The Palantir announcement comes at a time when Lumen has been juggling the challenges and opportunities that come with reinventing its business. Over the past year, the shares have lost 18%, reflecting the tough restructuring environment. However, the recent month’s 26% jump shows that momentum is starting to shift. Just days before this partnership, Lumen also revealed a $425 million debt refinancing aimed at lowering interest expenses and improving its balance sheet. These recent moves suggest that Lumen is not standing still; there is a visible push toward transformation and efficiency that investors are noticing.
With the stock now rebounding and Lumen rolling out strategic changes, is the market undervaluing the company’s turnaround story? Or is all that growth potential already reflected in the share price?
Most Popular Narrative: 6.2% Undervalued
The most widely followed narrative sees Lumen Technologies as undervalued by just over 6 percent, with recent strategic moves believed to set the stage for a turnaround.

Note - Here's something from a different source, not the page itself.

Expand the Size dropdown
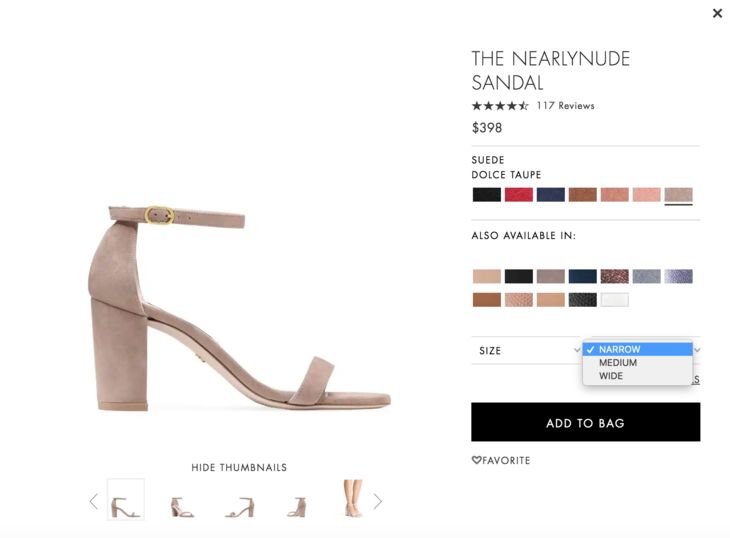 click(x=525, y=350)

"Strategic refinancing, deleveraging, and the pending sale of the consumer fiber-to-the-home business to AT&T will materially strengthen Lumen's balance sheet, reduce interest expense by $300 to $400 million annually, and free up capital for enterprise-focused growth initiatives. These actions are expected to directly impact future net earnings and free cash flow."
The valuation math behind this narrative is fascinating. What's really driving the projection? Is it aggressive margin expansion, bold revenue expectations, or something unusual in how future earnings are valued? One key factor underpins the entire price target. Want to know which? Keep reading to uncover how this optimistic outlook is calculated.
Result: Fair Value of $5.06 (UNDERVALUED)
Have a read of the narrative in full and understand what's behind the forecasts.
However, persistent declines in legacy business segments and dependence on a few large customers could still threaten Lumen’s growth outlook and financial stability.